Background: Differences in outcome of breast cancer according to race/ethnicity have been reported. African American women have higher breast cancer-specific mortality rates compared to non-Hispanic White women (NHW). Although these differences have been attributed to the high prevalence of basal-like subtype among African Americans, these women have also less favorable outcome in less aggressive tumors when compared to NHW. Hispanic/Latino (H/L) populations are a genetically admixed and heterogeneous group, with variable levels of European, Native American and African ancestries. Some studies suggest that breast cancer-specific mortality is higher in U.S. Latinas compared to NHW even after adjustment for socioeconomic status and education. The molecular profile of breast cancer has been widely described in NHWs but knowledge is lacking in Latinas. We have previously reported that the most prevalent breast cancer intrinsic subtype in Colombian women was Luminal B. In this study we explored ancestry-associated differences in molecular profiles of luminal B tumors among these highly admixed women.

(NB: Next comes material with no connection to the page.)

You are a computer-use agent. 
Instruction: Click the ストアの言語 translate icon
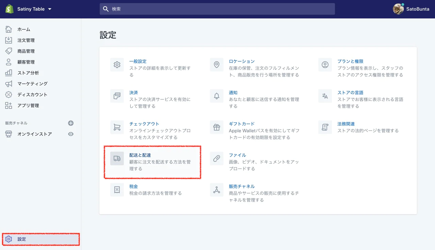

Methods: To identify ancestry-associated differentially expressed genes in Luminal B tumors, we performed a whole-transcriptome RNA-seq analysis in 42 luminal tumors (21 Luminal A and 21 Luminal B) from Colombian women. Genetic ancestry was estimated from a panel of 80 ancestry-informative markers (AIM). We categorized patients according to luminal subtype and to the proportion of European ancestry (Low European ancestry group: ancestry proportion below the median; High European ancestry: ancestry proportion above the median).. We compared luminal B against luminal A tumors according to the assigned ancestry groups. We used DESeq2 package form R to test differential gene expression between the two tumor subtypes and by ancestry category. Genes with adjusted pvalue less than 0.05 were considered statistical significant.

Results: We found 30 differentially expressed genes (pvalue < 0.05) by genetic ancestry among Luminal B tumors from which 27 were differentially expressed in the less European luminal B tumors and 3 in the more European group. Tests of interaction suggest that ancestry is a statistically significant modifier of expression for the following genes for Low European Ancestry group: CENPF, SNORA54, AIF1L, TNFSF13, LRRC1, ARHGAP33, ONECUT2, CDK12, BUB1, NTRK2, HES1); and FDXACB1, RAB26, ATP8B3 for the High European Ancestry group. An exploratory analysis of these genes reveals enrichment of pathways associated to ERBB signaling in the Low European Ancestry group.

Conclusions: Our results suggest that the proportion of European genetic ancestry in Colombian women might modify gene expression in luminal B tumors. Further analysis will be needed to confirm these findings.

Citation Format: Silvia J. Serrano-Gomez, Carolina Sanabria, Melody C. Baddoo, Nataly Cruz-Rodriguez, Jone Garai, Gustavo Hernandez-Suarez, Juan Carlos Mejia, Lucio Miele, Chindo Hicks, Laura Fejerman, Jovanny Zabaleta. Ancestry as a potential modifier of gene expression in luminal B tumors among Colombian women. [abstract]. In: Proceedings of the Ninth AACR Conference on the Science of Cancer Health Disparities in Racial/Ethnic Minorities and the Medically Underserved; 2016 Sep 25-28; Fort Lauderdale, FL. Philadelphia (PA): AACR; Cancer Epidemiol Biomarkers Prev 2017;26(2 Suppl):Abstract nr PR05.